── Exercise material ──

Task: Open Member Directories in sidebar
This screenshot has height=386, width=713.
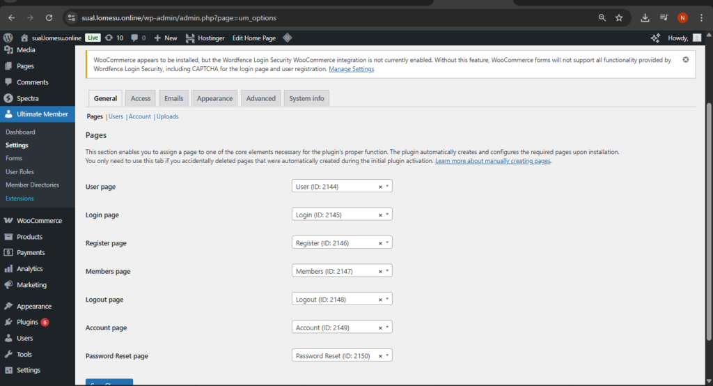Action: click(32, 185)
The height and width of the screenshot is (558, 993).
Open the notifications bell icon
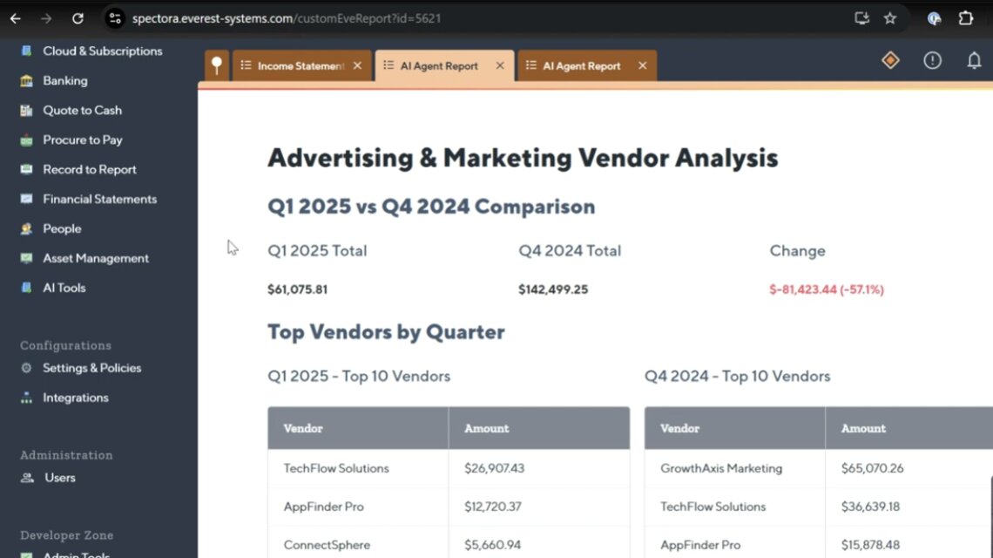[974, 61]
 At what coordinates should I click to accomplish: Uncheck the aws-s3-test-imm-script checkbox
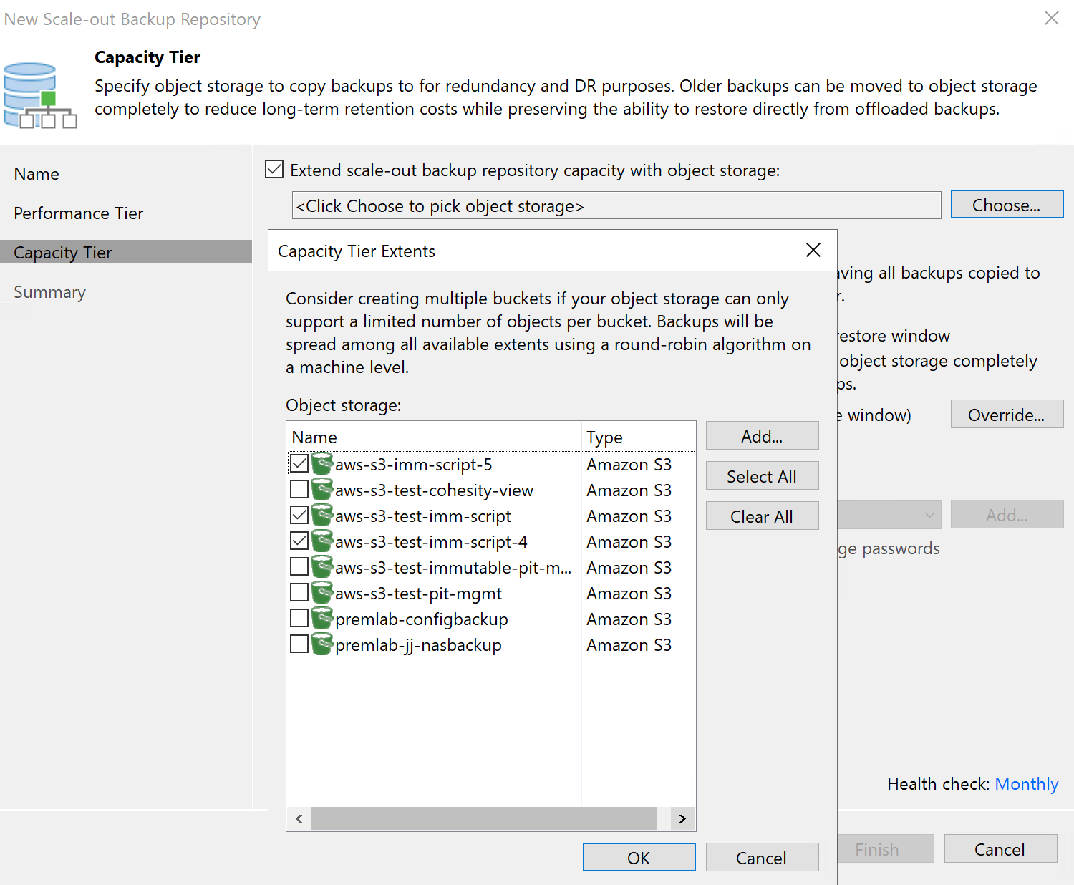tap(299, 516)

───

Exercise prompt —
Set the listing down again exactly, skipping each picture.

Exercise output —
Task: Open Member Directories in sidebar
This screenshot has height=386, width=713.
Action: click(32, 185)
The height and width of the screenshot is (558, 993).
Open the notifications bell icon
[974, 61]
 At what coordinates should I click to accomplish: Uncheck the aws-s3-test-imm-script checkbox
tap(299, 516)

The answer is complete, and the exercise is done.